1. This appeal arises out of a suit for the recovery of arrears of rent, and, for present purposes, the facts may be thus briefly stated.
2. In February 1904, the defendant executed a kabulyat in favour of the plaintiff, agreeing to occupy 96 bighas of land at a rental of Rs. 220 per annum, and further stipulating that, should he be found at any time to be occupying more land than that specified, he would be liable to pay rent for the excess land at the same rate. The defendant now holds 117 bighas of land, and the suit was brought to recover from him rent for the years 1906 and 1907 at the rate of Rs. 268 par annum.

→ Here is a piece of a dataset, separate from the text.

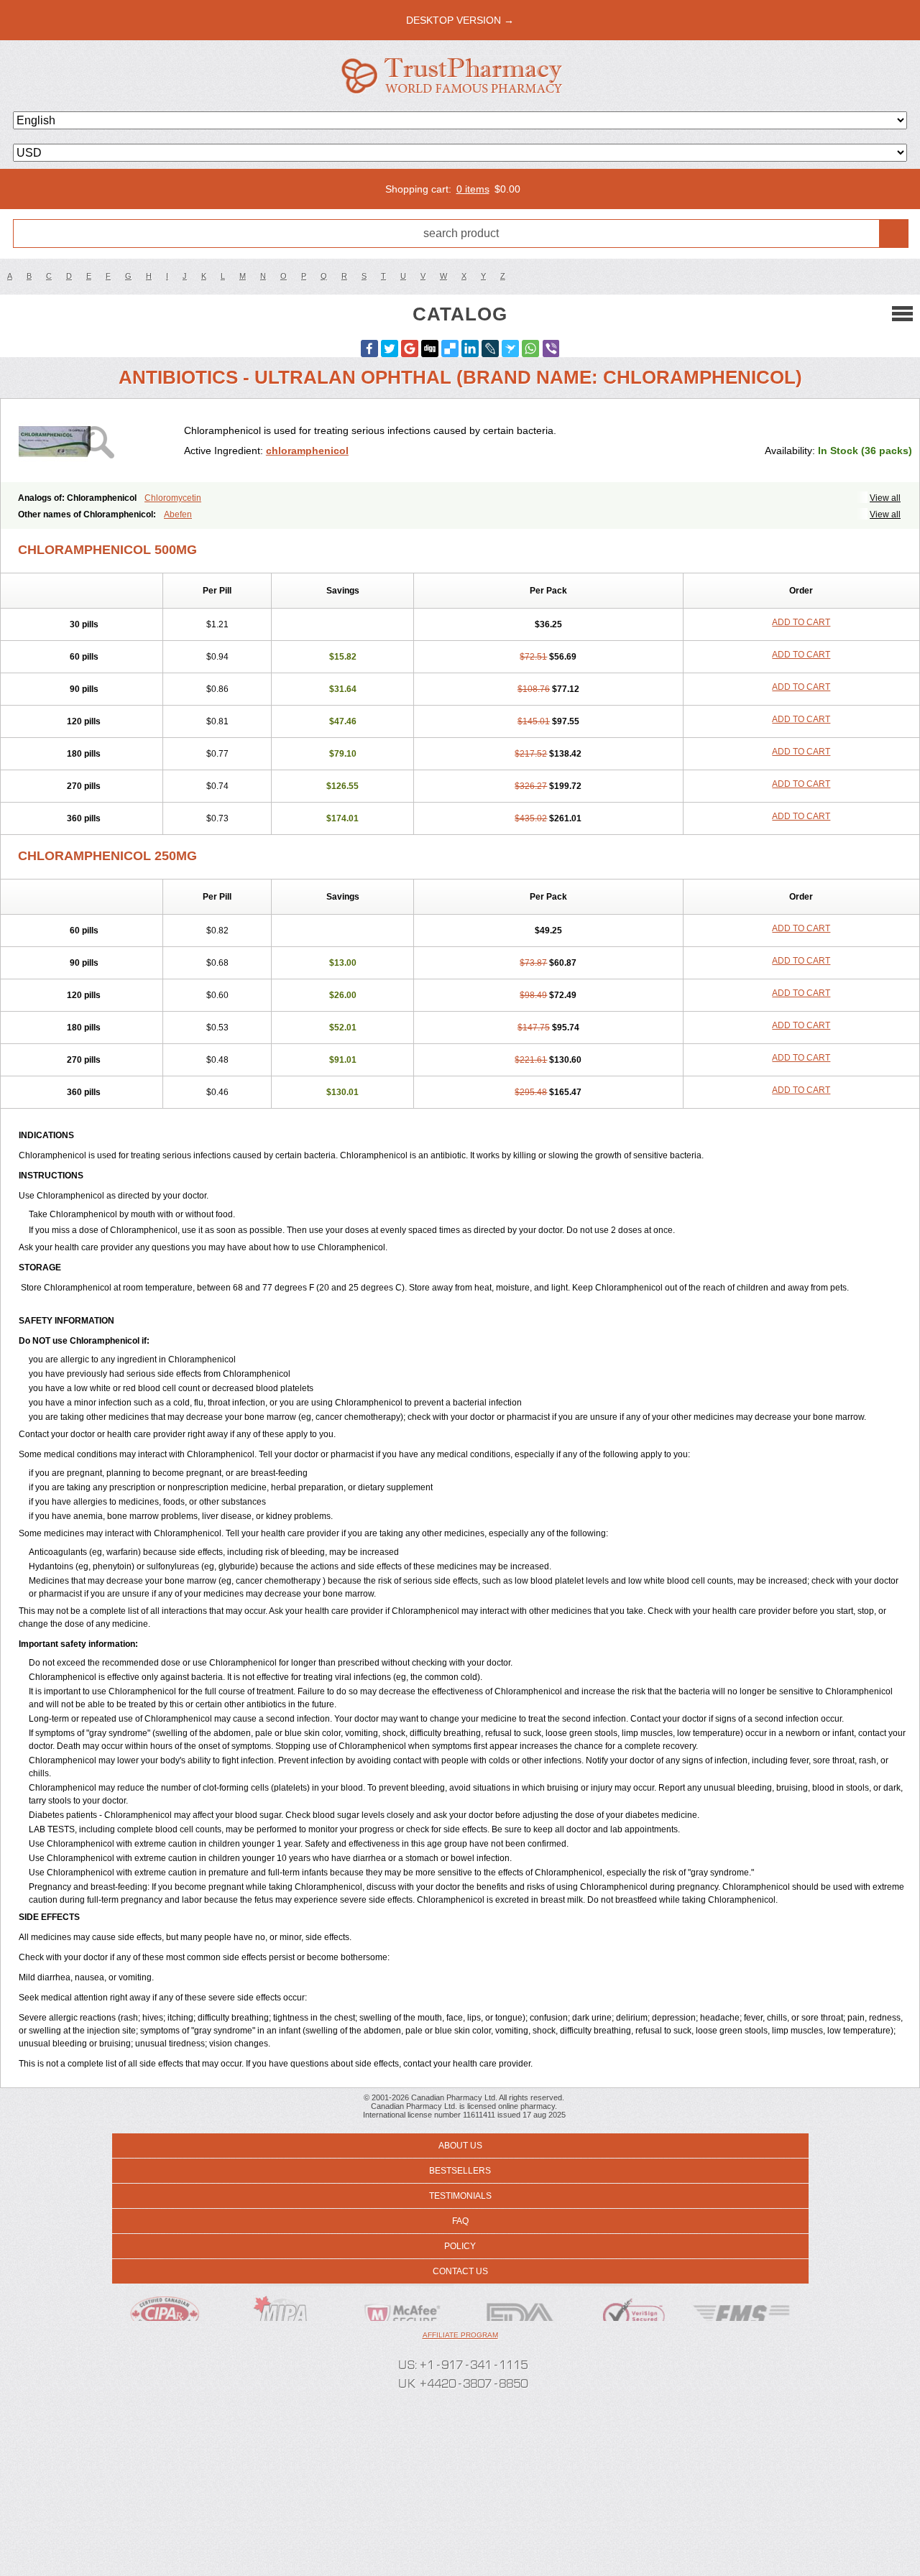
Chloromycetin (172, 498)
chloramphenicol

3. After the execution of the kabulyat, Settlement proceedings were undertaken, and fair and equitable rents were settled under Sections 104 to 104F of the Bengal Tenancy Act, 1885, as it now stands after amendment. A Record of Rights was finally published on the 5th April 1906, and, according to it, the defendant then held 117 bights of land, and the rent fixed for that area was Rs. 220. The lower Appellate Court has come to the conclusion that, in these circumstances, Section 113 of the Tenancy Act was a bar to the recovery by the plaintiff of anything beyond the rate of Rs. 220, and it rejected the plaintiff's claim for additional rent in respect of the alleged excess area.
4. We are unable to agree with the learned District Judge in thinking that Section 113 of the Tenancy Act bars any application. But we are of opinion that the claim was not maintainable on another ground, namely, on the ground that Section 104J of the Tenancy Act renders the entry in the Record of Rights conclusive in this case.
5. The section just referred to provides that, subject to the provisions of Section 104H, all rents settled under Sections 104 A to 104F, as entered in a Record of Rights finally published under Section 103A, shall be deemed to have been correctly settled and to be fair and equitable rants. It seams to us that the meaning of this is that unless an entry in the Record of Rights, settling a rent in accordance with the provisions of Sections 104A to 104F, has been altered by means of a suit brought as contemplated by Section 104H, the entry shall prevail. In this instance, a suit was brought under Section 104H in respect of the description of the defendant in the Record of Rights, and the. description was altered from that of an occupancy-ryot to that of an under-ryot; but no attempt was made, under the provisions of Section 104 to 104F, to alter the entries as to the rental and the area. The latter entries are, therefore, in the view we take of the section, conclusive, and this we may remark, was the view taken by Stephen and Doss, JJ., in Ambika Charan Chakravarti v. Joy Chandra Ghosh 4 Ind. Cas. 470 : 13 C.W.N. 210. In the result, then the suit was rightly dismissed by the Court of appeal below, and this appeal must be dismissed with costs.